# CartPole Imitation Learning

* Anton Karazeev, you can text me: [```anton.karazeev@gmail.com```](mailto:anton.karazeev@phystech.edu) or [t.me/akarazeev](https://t.me/akarazeev)

# Load transitions

In [None]:
import pickle

# Unpickle expert's policy actions
# there are 100 batches with length of 200 states
with open('transitions.pkl', 'rb') as f:
    transitions = pickle.load(f)

In [None]:
import time
import math
import numpy as np

import torch
import torch.nn as nn
import torch.optim as optim
from torch.autograd import Variable
import torch.nn.functional as F

import matplotlib.pyplot as plt
%matplotlib inline


def timeSince(since):
    now = time.time()
    s = now - since
    m = math.floor(s / 60)
    s -= m * 60
    return '%dm %ds' % (m, s)

In [None]:
# Defining helper functions

def states_actions(chunk):
    """
    Divides `chunk` of history into lists of states and actions
    """
    states = list(map(lambda x: x[0], chunk))
    actions = list(map(lambda x: x[1], chunk))
    return states, actions

def random_chunk(chunk_size=50):
    """
    Samples `chunk_size` states from `transitions`
    :param chunk_size: size of history sample
    """
    full_chunk = transitions[np.random.randint(len(transitions))]
    start_index = np.random.randint(len(full_chunk) - chunk_size)
    end_index = start_index + chunk_size
    return full_chunk[start_index:end_index]

def training_batch(chunk_size=50):
    """
    :param chunk_size: size of history sampled from `transitions`
    :returns: `states_tensor` and `actions_tensor` sampled from `transitions`
    """
    states, actions = states_actions(random_chunk(chunk_size))
    states_tensor = torch.cat(states).view(-1, 1, states[0].shape[1])
    actions_tensor = torch.cat(actions)
    return Variable(states_tensor), Variable(actions_tensor)

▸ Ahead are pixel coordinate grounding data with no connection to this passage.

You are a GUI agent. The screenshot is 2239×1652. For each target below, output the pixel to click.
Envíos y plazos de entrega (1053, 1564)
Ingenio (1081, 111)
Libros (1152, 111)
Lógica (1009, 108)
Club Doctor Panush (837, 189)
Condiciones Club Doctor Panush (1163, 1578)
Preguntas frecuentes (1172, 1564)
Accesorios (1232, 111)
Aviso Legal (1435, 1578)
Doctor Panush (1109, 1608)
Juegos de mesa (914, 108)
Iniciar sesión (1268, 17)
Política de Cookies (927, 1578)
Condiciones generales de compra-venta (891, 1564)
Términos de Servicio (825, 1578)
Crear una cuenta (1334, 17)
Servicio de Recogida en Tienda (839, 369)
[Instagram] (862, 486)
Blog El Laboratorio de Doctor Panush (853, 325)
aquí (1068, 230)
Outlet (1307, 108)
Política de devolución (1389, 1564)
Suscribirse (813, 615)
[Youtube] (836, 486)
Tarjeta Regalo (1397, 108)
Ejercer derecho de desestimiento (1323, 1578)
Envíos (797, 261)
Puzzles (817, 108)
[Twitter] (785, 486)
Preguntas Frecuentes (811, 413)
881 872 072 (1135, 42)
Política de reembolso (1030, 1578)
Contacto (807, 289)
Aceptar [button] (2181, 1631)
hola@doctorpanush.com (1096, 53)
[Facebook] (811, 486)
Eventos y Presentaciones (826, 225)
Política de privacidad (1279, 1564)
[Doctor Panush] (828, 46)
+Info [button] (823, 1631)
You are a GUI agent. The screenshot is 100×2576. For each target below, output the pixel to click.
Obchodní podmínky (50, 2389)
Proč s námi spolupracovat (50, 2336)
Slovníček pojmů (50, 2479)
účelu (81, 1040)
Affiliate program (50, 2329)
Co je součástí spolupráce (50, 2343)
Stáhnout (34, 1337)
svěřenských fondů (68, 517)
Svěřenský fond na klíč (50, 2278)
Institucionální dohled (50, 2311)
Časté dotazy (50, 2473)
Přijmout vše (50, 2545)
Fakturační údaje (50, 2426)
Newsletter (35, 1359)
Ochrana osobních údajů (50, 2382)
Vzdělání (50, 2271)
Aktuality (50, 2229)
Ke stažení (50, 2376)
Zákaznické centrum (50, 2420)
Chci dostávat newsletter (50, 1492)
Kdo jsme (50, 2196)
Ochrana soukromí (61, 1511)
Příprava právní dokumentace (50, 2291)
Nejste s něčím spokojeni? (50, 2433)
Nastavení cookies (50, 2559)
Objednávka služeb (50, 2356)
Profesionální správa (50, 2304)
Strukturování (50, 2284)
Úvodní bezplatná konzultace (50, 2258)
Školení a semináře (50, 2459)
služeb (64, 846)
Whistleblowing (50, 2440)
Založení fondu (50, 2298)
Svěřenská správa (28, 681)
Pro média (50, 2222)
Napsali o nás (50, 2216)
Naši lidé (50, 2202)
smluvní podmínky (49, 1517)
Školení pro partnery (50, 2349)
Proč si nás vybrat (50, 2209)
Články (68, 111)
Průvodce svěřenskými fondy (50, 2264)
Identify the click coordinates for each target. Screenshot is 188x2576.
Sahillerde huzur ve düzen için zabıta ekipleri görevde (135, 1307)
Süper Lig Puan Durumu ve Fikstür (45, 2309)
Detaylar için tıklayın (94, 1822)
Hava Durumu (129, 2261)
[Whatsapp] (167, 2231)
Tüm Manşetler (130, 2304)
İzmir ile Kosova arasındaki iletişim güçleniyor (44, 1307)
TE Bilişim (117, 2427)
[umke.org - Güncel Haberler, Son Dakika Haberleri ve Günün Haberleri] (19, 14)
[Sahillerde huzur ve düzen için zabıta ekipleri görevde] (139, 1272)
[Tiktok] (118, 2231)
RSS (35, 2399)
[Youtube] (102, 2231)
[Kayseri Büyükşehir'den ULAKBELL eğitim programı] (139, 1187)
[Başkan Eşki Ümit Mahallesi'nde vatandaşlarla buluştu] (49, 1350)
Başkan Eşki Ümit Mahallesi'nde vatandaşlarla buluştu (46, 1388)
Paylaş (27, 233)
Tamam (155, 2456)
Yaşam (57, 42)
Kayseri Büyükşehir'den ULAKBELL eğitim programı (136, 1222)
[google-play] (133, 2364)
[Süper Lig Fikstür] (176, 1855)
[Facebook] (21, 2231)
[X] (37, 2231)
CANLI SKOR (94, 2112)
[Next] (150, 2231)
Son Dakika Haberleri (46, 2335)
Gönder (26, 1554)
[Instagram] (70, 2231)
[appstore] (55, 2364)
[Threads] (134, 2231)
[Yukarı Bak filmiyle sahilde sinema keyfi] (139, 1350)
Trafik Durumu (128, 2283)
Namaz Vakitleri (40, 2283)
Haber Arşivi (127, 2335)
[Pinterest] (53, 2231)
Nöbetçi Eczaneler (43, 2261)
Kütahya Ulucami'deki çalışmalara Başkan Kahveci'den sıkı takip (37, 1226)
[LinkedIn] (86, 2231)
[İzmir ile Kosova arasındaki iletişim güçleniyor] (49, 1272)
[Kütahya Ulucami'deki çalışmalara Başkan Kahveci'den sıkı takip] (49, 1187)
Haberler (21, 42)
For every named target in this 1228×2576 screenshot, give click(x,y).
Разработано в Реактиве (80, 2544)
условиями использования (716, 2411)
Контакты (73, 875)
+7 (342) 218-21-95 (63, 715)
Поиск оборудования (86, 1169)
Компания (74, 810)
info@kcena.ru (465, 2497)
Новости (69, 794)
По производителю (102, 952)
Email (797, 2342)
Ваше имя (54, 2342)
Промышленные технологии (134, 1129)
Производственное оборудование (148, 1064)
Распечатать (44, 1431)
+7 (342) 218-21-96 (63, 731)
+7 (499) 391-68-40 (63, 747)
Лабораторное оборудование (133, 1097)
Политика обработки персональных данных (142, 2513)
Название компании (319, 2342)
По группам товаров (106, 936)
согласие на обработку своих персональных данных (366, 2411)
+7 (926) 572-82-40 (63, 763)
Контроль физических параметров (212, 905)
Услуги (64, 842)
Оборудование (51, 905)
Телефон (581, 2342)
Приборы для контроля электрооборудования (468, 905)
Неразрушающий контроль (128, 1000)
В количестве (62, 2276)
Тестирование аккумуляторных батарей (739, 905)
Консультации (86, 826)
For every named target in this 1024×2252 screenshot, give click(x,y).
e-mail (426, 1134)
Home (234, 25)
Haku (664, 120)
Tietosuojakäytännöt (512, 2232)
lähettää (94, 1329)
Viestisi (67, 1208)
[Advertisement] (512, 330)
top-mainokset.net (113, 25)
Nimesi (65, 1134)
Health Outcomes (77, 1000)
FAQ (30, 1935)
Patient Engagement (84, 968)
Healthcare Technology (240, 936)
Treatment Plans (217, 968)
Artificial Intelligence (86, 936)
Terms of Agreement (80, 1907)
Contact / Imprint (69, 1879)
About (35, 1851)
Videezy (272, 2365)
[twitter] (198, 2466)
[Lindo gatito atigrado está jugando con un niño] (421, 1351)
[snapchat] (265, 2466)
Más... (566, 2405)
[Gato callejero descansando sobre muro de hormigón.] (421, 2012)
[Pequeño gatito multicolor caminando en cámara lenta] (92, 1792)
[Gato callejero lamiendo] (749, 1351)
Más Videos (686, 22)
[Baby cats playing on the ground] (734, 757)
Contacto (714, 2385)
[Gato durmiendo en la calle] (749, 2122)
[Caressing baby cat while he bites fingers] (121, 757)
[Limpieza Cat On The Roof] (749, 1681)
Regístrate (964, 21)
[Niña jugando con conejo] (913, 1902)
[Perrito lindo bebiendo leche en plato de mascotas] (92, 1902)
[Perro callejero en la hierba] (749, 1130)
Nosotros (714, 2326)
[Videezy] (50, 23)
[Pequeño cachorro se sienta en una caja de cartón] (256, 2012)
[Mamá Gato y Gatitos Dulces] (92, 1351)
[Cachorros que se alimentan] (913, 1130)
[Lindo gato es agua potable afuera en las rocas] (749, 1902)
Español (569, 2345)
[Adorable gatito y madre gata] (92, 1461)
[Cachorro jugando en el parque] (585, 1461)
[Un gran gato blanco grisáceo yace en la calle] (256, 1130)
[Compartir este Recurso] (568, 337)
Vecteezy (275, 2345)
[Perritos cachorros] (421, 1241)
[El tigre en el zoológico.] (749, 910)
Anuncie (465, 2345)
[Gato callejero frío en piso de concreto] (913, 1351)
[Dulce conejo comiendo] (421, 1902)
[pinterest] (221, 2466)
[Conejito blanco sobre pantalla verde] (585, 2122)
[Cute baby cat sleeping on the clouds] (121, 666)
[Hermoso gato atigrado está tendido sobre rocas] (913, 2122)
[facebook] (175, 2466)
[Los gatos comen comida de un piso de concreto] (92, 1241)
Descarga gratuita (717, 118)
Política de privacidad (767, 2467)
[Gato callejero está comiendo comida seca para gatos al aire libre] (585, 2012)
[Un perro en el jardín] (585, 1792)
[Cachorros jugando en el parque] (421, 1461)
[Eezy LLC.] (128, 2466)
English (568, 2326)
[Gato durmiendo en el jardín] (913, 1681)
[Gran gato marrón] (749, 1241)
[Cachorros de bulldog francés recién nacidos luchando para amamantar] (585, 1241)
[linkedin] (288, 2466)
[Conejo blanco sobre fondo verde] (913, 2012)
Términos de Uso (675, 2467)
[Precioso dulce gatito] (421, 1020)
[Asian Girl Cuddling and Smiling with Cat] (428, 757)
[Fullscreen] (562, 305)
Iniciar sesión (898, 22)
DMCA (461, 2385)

# Feedforward Network definition 

In [None]:
# Define our simple network
# and try to learn supervised expert's policy

class FFN(nn.Module):
    def __init__(self, input_size, hidden_size, output_size):
        super(FFN, self).__init__()
        self.fc1 = nn.Linear(input_size, hidden_size)
        self.fc2 = nn.Linear(hidden_size, output_size)

    def forward(self, x):
        x = F.relu(self.fc1(x))
        x = self.fc2(x)
        return x.view(x.size(0), -1)
    
ffn = FFN(4, 128, 2)

In [None]:
criterion = nn.CrossEntropyLoss()

learning_rate = 0.01

# Training function
def train_ffn(states_tensor, actions_tensor):
    tmp_loss = 0
    
    for i in range(states_tensor.size()[0]):
        ffn.zero_grad()

        output = ffn(states_tensor[i])               # Predict action
        loss = criterion(output, actions_tensor[i])  # Calculate error
        tmp_loss += loss.data[0]
        loss.backward()                              # Error backpropagation

        for p in ffn.parameters():                   # Update net's parameters
            p.data.add_(-learning_rate, p.grad.data)
    
    return output, tmp_loss / states_tensor.size()[0]

In [None]:
# Train loop

n_iters = 100
print_every = 10

all_losses = []
start = time.time()

for iter in range(1, n_iters + 1):
    output, loss = train_ffn(*training_batch(190))
    all_losses.append(loss)

    if iter % print_every == 0:
        print('%s (%d %d%%) %.4f' % (timeSince(start), iter, iter / n_iters * 100, loss))
        
plt.plot(all_losses)
plt.ylabel('Loss')
plt.xlabel('time');

In [None]:
# Load CartPole-v0 environment

from itertools import count
import gym

env = gym.make('CartPole-v0').unwrapped

def preprocess_state(state):
    return Variable(torch.Tensor(state).view(1, 4))

In [None]:
# FFN Evaluation

n_epoch = 50

durations = []

for epoch in range(n_epoch):
    # Get initial state
    state = env.reset()
    state = preprocess_state(state)

    for t in count():
        output = ffn(state)
        action = output.data.topk(1)[1][0][0]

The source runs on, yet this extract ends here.